Work to complete: Where a line of the material includes the string "arrow", copy that line.

Dataset:

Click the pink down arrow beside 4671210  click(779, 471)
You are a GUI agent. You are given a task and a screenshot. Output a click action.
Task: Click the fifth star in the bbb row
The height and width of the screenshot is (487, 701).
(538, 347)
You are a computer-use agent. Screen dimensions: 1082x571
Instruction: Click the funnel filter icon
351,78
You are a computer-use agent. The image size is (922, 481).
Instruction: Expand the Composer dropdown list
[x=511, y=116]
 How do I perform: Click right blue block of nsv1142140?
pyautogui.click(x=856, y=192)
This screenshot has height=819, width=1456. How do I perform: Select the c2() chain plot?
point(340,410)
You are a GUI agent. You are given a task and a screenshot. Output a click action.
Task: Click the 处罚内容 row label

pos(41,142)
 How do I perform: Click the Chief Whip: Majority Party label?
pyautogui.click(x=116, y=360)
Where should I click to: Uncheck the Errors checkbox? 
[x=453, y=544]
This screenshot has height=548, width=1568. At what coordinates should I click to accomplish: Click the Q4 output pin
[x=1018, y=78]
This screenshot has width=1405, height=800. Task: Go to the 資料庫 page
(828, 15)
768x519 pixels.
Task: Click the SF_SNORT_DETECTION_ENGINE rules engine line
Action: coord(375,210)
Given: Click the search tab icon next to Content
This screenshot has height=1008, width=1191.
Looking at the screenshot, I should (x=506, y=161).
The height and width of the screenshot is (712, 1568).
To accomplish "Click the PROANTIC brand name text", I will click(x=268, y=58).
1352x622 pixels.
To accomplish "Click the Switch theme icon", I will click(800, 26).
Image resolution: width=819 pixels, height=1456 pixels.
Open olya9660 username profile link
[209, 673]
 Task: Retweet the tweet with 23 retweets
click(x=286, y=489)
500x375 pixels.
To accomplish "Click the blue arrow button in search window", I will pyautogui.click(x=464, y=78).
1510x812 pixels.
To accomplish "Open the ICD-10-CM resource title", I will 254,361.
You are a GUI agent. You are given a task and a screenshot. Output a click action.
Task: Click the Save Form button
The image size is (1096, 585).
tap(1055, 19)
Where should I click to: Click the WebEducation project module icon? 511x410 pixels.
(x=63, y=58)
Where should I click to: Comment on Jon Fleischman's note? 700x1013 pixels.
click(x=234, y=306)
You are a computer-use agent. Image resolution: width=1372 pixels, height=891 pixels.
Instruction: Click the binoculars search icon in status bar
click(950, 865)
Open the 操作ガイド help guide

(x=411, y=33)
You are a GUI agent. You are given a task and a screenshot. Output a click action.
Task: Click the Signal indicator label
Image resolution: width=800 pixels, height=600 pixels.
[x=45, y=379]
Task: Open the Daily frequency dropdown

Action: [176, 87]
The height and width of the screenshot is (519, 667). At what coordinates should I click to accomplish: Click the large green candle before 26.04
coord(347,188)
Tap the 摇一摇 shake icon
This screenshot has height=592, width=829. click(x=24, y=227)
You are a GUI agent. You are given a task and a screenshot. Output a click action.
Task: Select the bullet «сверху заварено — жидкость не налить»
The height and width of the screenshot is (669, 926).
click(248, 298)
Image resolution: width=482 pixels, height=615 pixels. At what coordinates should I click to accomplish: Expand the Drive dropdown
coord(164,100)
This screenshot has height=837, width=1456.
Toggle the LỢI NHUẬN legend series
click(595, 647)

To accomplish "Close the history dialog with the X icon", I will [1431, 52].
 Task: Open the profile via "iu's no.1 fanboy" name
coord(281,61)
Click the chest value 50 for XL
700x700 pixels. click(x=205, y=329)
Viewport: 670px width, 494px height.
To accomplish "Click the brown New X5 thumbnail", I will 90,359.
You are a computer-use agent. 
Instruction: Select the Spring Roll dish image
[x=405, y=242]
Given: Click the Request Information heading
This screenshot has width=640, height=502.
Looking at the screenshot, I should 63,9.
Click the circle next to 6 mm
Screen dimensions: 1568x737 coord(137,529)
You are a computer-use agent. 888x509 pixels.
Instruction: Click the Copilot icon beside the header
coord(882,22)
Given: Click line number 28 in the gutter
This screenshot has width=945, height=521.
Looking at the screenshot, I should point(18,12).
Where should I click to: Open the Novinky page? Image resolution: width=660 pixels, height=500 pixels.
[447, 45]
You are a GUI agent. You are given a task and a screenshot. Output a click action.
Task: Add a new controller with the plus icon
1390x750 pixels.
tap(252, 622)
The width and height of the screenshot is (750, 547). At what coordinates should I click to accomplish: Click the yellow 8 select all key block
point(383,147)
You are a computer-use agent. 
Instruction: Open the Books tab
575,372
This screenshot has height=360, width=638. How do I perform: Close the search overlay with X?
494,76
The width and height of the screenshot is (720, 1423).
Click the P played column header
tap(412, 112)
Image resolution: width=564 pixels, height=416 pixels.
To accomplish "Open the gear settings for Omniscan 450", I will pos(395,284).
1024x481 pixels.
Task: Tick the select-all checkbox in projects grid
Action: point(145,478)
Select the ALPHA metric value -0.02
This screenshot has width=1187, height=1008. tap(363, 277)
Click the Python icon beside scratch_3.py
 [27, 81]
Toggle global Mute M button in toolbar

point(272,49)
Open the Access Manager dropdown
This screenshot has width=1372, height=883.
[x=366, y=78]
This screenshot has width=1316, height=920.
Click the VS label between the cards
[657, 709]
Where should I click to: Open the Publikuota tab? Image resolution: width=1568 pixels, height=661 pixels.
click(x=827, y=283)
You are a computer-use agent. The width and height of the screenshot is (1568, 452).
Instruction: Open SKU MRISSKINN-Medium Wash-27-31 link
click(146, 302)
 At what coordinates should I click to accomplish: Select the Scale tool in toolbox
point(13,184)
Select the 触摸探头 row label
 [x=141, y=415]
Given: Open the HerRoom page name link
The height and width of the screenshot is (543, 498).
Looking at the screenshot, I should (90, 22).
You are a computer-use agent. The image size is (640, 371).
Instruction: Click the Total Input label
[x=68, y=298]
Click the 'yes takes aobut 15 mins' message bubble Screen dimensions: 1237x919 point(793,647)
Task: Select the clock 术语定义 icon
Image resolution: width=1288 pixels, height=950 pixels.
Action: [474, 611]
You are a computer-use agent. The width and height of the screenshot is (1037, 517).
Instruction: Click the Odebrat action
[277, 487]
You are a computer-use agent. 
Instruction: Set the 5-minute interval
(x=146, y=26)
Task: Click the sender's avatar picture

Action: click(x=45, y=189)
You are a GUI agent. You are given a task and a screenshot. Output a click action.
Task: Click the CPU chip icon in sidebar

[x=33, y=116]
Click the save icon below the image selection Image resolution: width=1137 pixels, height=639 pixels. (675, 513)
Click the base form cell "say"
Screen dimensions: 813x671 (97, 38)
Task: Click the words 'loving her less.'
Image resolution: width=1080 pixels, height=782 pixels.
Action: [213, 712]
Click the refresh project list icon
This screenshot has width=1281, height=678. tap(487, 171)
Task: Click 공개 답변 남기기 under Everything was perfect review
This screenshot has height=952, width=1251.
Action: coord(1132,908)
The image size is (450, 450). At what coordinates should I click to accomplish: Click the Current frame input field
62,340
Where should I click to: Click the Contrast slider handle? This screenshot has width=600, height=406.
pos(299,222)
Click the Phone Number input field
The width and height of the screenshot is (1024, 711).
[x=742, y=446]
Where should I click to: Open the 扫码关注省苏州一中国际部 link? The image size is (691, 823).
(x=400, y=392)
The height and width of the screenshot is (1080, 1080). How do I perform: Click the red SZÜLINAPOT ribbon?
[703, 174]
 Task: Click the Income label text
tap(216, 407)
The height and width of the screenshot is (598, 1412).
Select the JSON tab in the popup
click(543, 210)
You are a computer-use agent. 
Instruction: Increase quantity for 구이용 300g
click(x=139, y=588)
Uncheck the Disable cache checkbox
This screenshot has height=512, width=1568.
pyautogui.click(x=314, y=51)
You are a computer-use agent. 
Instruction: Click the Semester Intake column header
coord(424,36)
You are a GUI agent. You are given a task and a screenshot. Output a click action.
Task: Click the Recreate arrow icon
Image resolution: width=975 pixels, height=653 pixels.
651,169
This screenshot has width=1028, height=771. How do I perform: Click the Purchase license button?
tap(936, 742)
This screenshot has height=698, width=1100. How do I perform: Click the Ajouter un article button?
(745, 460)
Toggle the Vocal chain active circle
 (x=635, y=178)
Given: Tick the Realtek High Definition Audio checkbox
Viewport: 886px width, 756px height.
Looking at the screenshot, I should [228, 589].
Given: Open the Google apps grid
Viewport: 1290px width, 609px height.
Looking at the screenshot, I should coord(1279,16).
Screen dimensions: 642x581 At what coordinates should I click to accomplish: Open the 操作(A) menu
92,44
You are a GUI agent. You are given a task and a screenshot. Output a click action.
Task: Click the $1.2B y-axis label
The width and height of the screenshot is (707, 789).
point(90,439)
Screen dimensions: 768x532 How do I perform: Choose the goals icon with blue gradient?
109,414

Answer to the exercise:
Click the pink down arrow beside 4671210  click(779, 471)
To accomplish "Click the blue arrow button in search window", I will pyautogui.click(x=464, y=78).
Task: Click the Recreate arrow icon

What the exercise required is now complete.